Avoid IPv6 communication when debugging with real device

We are experiencing troubles in our organization when we want to debug iOS applications on physical iPhones and iPads. Our iPhones (iPhone 16e, iOS 18.5) are not recognized by Xcode 16.4, but in the Finder they show up fine using the USB cable. We are aware, that the communication is different and there is an ad-hoc network that gets created to exchange the device profile.

Together with our IT department responsible for our security infrastructure we narrowed it down to the following reason: As we are blocking all IPv6 traffic for local networking, the iPhone cannot communicate with Xcode to make the first connection and load the device profile. As they are not planning on changing this behavior, I am reaching out to you, if there is a way to force this first handshake between Xcode and iOS device to use IPv4? Or is there any other way to enable debugging for these devices? Any ideas would be very helpful.

Answered by DTS Engineer in 856106022

The device communication infrastructure requires IPv6 and relies on IPv6 link-local traffic, starting from Xcode 15. There are no IPv4 options that you can enable as alternatives. TN3158 tackles a particular slice of this that is specific for some VPN and security configurations, so your IT organization may get some value from reading through that document, though there are many other types of IT configurations that fall beyond the scope of that document.

If your company would like to get IT department level support from Apple on how to work with an IPv6 world with Apple features that rely on IPv6, they can take a look at the options available through AppleCare Professional Support.

— Ed Ford,  DTS Engineer

Accepted Answer

The device communication infrastructure requires IPv6 and relies on IPv6 link-local traffic, starting from Xcode 15. There are no IPv4 options that you can enable as alternatives.
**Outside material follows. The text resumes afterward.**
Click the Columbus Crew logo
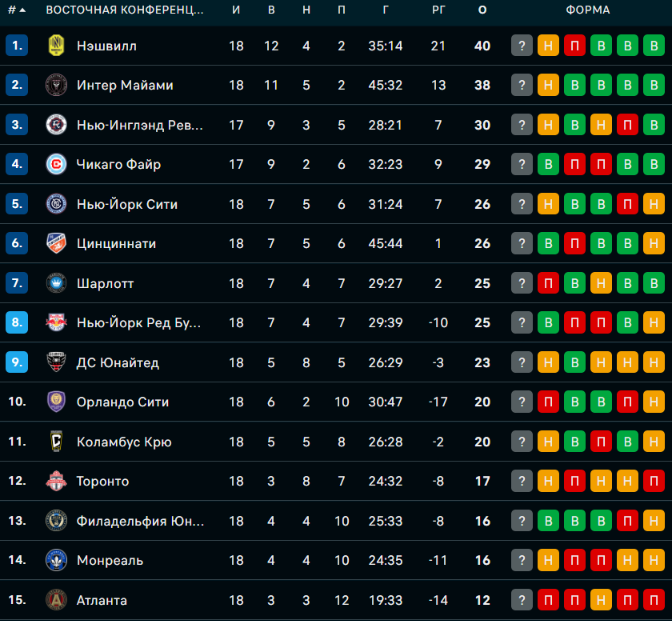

TN3158 tackles a particular slice of this that is specific for some VPN and security configurations, so your IT organization may get some value from reading through that document, though there are many other types of IT configurations that fall beyond the scope of that document.

If your company would like to get IT department level support from Apple on how to work with an IPv6 world with Apple features that rely on IPv6, they can take a look at the options available through AppleCare Professional Support.

— Ed Ford,  DTS Engineer

Thank you for you answer. I already expected it. We will now hope, that this will help in our discussion with the IT department. This is answered from my perspective.